要件 1 >>
Rational 計算コードの抜粋で、class Rational の中に def で定義されているメソッド名をすべて挙げてください。
要件 2 >>
Rational 計算コードの抜粋について、次の問いに答えてください。
(a) Rational#exp 等の戻り値は何ですか。
(b) printd の引数 n の既定値はいくつですか。
(c) 級数の収斂があまり良くないとされているのはどの計算ですか。
要件 3 >>
Rational 計算コードの抜粋を、最後の行の続きから書き進めてください。

Rational#exp 等の戻り値は実数です。
Sequense#print(n,r) は n 桁の精度を保証しているものではありません。
(atan 以外はほぼ大丈夫なようですが、 atan 計算に使った級数の収斂が
あまり良くないようです。)

Rational.rb
----------
require "rational.rb"
require "Sequence.rb"
require "Sequence.sample.rb"

def (PowerOdd={}).[](x)
super || PowerOdd[x]=Sequence.new([x],x){"|n,x| x*x*self[n-1]"}
end
Odd=Sequence.new{"|n| 2*n+1"}

class Rational
def to_d(r=10)
a=@numerator
b=@denominator
Sequence.new([a],b,r){"|n,b,r| r*(self[n-1]%b)"}/b
end

def printd(n=16,r=10)
x=self
if x<0; print "-";x=-x;end
s=x.to_d(r)
print s[0],"."
for i in 1..n
printf("%x",s[i])
end
end

def exp(a=Rational(1,2))
x=self
return 1/(-x).exp if x < 0
return  ((x/2).exp)**2 if x>a
Exp[x]
end

def log
x=self
return Sequence.new{"|n| nil"} if x==0
return -((1/x).log)	if x<1
y=(x-1)/(x+1)
(PowerOdd[y]*2/Odd).Sum
end

def cos
x=self
(Sequence.new([],x){"|n,x| ExpS[x][2*n]"}*Sgn2).Sum
end

def sin
x=self
(Sequence.new([],x){"|n,x| ExpS[x][2*n+1]"}*Sgn2).Sum
end

def atan
x=self
Sequence.new([],x){"|n,x| Rational(Power[2][2*n]*Fact[n]**2,Fact[2*n+1])*P
ower[x][2*n+1]/Power[1+x**2][n+1]"}.Sum
end

def sqrt
x=self
Sequence.new([Rational(1)],x){"|n,x| a=self[n-1];(a+x/a)/2 "}
end
end
------------
Real.rb
------------
include Math
require "Rational.rb"

データ抜粋 >>
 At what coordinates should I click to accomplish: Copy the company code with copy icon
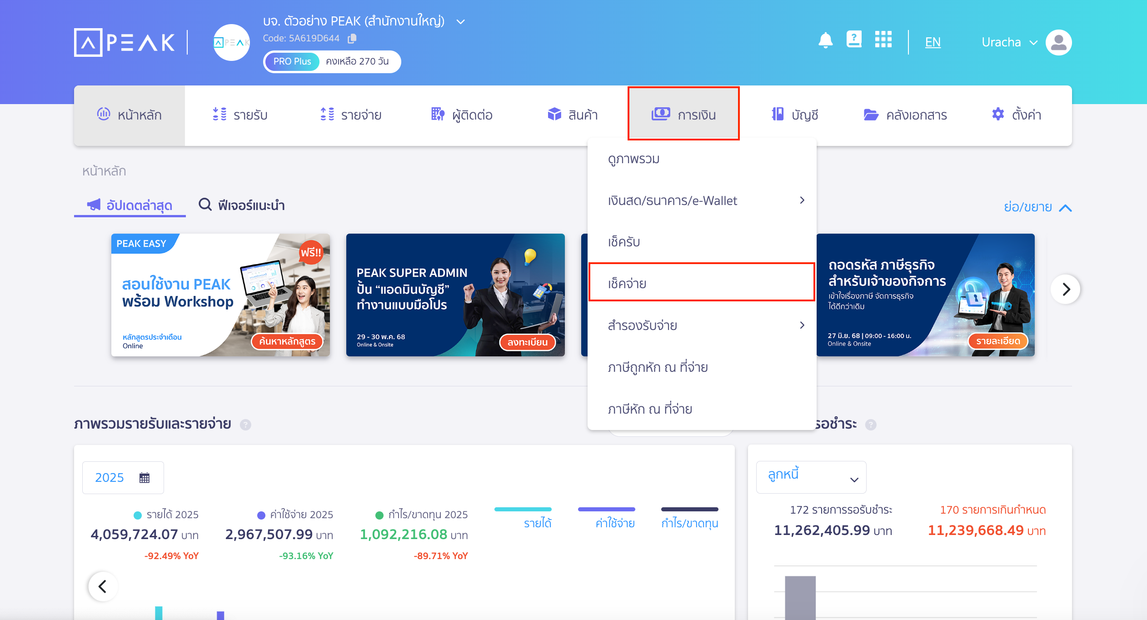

解答例 1 >>
to_d
printd
exp
log
cos
sin
atan
sqrt

解答例 2 >>
(a) 実数
(b) 16
(c) atan

解答例 3 >>
class Sequence
def sqrt
x=self
Sequence.new([Rational(1)],x){"|n,x| a=self[n-1];y=x[n];(a+y/a)/2 "}
end
def exp
x=self
Sequence.new([],x){"|n,x| x[n].exp[n]"}
end
def log
x=self
Sequence.new([],x){"|n,x| x[n].log[n]"}
end
def cos
x=self
Sequence.new([],x){"|n,x| x[n].cos[n]"}
end
def sin
x=self
Sequence.new([],x){"|n,x| x[n].sin[n]"}
end
def tan
sin/cos
end
def atan
x=self
Sequence.new([],x){"|n,x| x[n].atan[n]"}
end
def print(n=16,r=10)
self.succ_find{|x,y,i| (x-y).abs < Rational(1,r**n)}.printd(n,r)
end
end

class	Float
def divmod1
[self.floor,self-self.floor]
end
def to_ContFraction
a=self
s=Sequence.new([a.divmod1]){"|n|
b=self[n-1][1]
if b && b!=0
(1/b).divmod1
else
[nil,nil]
end
"}
Sequence.new([],s){"|n,s| s[n][0] "}
end

def to_Real
ContFraction_to_Real(self.to_ContFraction)
end
def print(n,r)
to_Real.print(16,10)
end
end

class Object
def Real(x)
case x
when Rational
Sequence.new([x],x){"|n,x| x"}
when Integer
Real(Rational(x))
when Float
x.to_Real
end
end

def ContFraction_to_Real(s)
a=Sequence.new([0,1],s){"|k,s|
q=s[k-2]
(q)? self[k-2]+q*self[k-1]:self[k-1] "}
b=Sequence.new([1,0],s){"|k,s|
q=s[k-2]
(q)? self[k-2]+q*self[k-1]:self[k-1] "}
Sequence.new([],a,b){"|k,a,b| Rational(a[k+2],b[k+2]) "}
end
def RealCF(list=[],&y)
s=Sequence.new(list,&y)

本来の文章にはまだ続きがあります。